# HELP! i cant find this part anywhere!



## serial1337 (Apr 15, 2014)

i need to find out what this part is for my compressor so i can order a new one but i for the life of me cant find it anywhere. i even went to o reilleys auto parts and they couldnt figure it out. the product number must be missing a number or two. here is what i know: its an airpax part it says made in mexico on the part and it also says 02250 and below it 59 77 those are the only marking i can see. i dont know what this part is or where to find it online iv spent hours on google images but i dont know what to call it any help would be much appreciated


----------



## SonnyT (Sep 20, 2010)

Looks like a Temp Sensor.
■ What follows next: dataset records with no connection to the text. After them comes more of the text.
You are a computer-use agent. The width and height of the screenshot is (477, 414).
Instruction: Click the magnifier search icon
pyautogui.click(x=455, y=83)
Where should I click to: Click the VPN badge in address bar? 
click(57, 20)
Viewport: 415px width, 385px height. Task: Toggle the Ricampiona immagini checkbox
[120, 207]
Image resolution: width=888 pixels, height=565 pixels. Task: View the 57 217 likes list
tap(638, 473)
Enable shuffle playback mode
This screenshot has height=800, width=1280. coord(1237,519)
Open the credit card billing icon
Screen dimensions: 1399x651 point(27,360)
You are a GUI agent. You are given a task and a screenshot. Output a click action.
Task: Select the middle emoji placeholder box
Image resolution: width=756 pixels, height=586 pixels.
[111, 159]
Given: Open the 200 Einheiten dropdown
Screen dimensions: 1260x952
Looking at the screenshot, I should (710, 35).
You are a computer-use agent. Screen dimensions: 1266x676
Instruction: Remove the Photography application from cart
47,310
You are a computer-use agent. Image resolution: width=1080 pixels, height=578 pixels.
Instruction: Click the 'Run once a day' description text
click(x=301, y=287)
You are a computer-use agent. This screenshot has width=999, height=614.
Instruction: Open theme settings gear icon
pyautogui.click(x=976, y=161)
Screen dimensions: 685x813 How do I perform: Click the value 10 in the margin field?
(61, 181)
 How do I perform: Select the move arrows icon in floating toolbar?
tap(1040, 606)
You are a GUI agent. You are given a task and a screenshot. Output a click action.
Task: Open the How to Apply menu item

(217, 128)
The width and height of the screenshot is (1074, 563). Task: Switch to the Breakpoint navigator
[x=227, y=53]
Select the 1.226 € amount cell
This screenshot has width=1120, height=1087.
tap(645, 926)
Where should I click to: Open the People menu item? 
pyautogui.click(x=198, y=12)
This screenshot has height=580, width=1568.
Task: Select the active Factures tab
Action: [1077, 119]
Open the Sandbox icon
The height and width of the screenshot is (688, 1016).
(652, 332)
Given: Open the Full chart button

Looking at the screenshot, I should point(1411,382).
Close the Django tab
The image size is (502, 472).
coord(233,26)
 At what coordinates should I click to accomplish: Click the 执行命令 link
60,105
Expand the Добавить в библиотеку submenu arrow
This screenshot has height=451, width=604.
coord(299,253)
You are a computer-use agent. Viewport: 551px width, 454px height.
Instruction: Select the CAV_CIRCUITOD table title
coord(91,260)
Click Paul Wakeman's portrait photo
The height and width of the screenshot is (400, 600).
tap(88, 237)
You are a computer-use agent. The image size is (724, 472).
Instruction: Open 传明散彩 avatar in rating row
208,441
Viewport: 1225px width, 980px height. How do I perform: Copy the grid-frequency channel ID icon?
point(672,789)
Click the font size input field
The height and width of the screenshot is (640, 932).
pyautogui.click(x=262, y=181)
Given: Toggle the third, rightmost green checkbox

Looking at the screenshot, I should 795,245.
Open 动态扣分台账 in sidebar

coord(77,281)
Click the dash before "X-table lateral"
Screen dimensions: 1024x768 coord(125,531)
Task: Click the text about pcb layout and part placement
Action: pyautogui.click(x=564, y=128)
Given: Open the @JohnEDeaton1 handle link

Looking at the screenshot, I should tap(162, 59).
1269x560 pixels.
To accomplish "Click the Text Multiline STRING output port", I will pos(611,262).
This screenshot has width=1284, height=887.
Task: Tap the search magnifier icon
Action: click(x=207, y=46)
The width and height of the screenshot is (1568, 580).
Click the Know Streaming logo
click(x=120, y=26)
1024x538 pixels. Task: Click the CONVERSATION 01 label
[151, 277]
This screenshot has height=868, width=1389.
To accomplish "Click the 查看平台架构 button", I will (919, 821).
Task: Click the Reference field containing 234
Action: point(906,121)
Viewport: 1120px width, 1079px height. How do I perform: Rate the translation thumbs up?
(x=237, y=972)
Those numbers are just casting numbers not part numbers. Your compressor parts book shuold give you the correct replacement part number.


----------



## bigbob (Oct 3, 2017)

I know this is an old post, but I know what this switch is. Maybe it will help someone in the future.

It is a Sullair 02250159-777. Some of the P/N got rounded off.

N.C. 250F Opens on rise

ALL BRASS SINGLE 1/4" SPADE TERMINAL 1/2" NPT
PROBE 7/16" DIA X 2" LONG
2-7/8" LONG FROM TOP OF WRENCH FLATS TO TIP OF THE PROBE.
3-7/8" LONG OVERALL


----------